The only thing we haven’t witnessed in the last 25 years or so—other than notably the Bat-Family—is a Batman that can have some fun with his schtick.
For the record, this is not a demand for a campy Batman. But it is an acknowledgement that there is plenty of room for that aspect in the character’s legacy. While the Bill Finger and Bob Kane template was initially shrouded in pulp era mystery and melodrama, the character’s most popular years before Denny O’Neil and Neal Adams came along (never mind Frank Miller) was when Adam West and Burt Ward were going “POW” and “BAM” on ABC. And for all of Schumacher’s foibles, the truth is that he made Batman movies a seven year old can enjoy. I know that because I was about that old when Batman Forever came out. Meanwhile some parents very well shudder at the thought of letting an eight-year-old today watch Pattinson pummel an incel’s face half to death in the three-hour movie that begins with Paul Dano’s the Riddler going the full Zodiac on a father in his home with a lead pipe.
Mind you, all that carnage came out to a great Batman picture. Three years ago, I even called The Batman one of the finest superhero movies ever made and the best of this decade. That hasn’t changed in the interim. Nevertheless, there is more than just one valid interpretation of this character. Even Clooney’s Bat-Nipples count as a valid when you’re dealing with a character that was introduced to 1960s TV audiences doing the “Batusi” opposite a woman unironically dressed as Cleopatra VII.
Gunn himself has proved that “silly” does not necessitate bad. It doesn’t even necessitate a lack of sophistication. Consider that there is far more emotional investment and earnest attachment to his traumatized raccoon that has a penchant for swiping prosthetic limbs than there ever was in the total dourness of Affleck’s humorless Ayn Rand ideal.

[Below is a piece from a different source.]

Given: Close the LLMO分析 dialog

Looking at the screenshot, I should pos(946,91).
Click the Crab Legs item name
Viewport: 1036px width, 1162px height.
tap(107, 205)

Whether dark and “serious,” or light and “campy,” what really tends to matter is the execution and the ability to convince the audience to buy in. Whether or not that means the DCU gets a campy Batman or not, I do suspect that a Batman who has a family and a child—a la Damian Wayne—might be a step in the right direction toward the only cinematic ground not trodden well with the Dark Knight. Fortunately on that score, Gunn’s already said Damian is one of his favorite Bat-characters.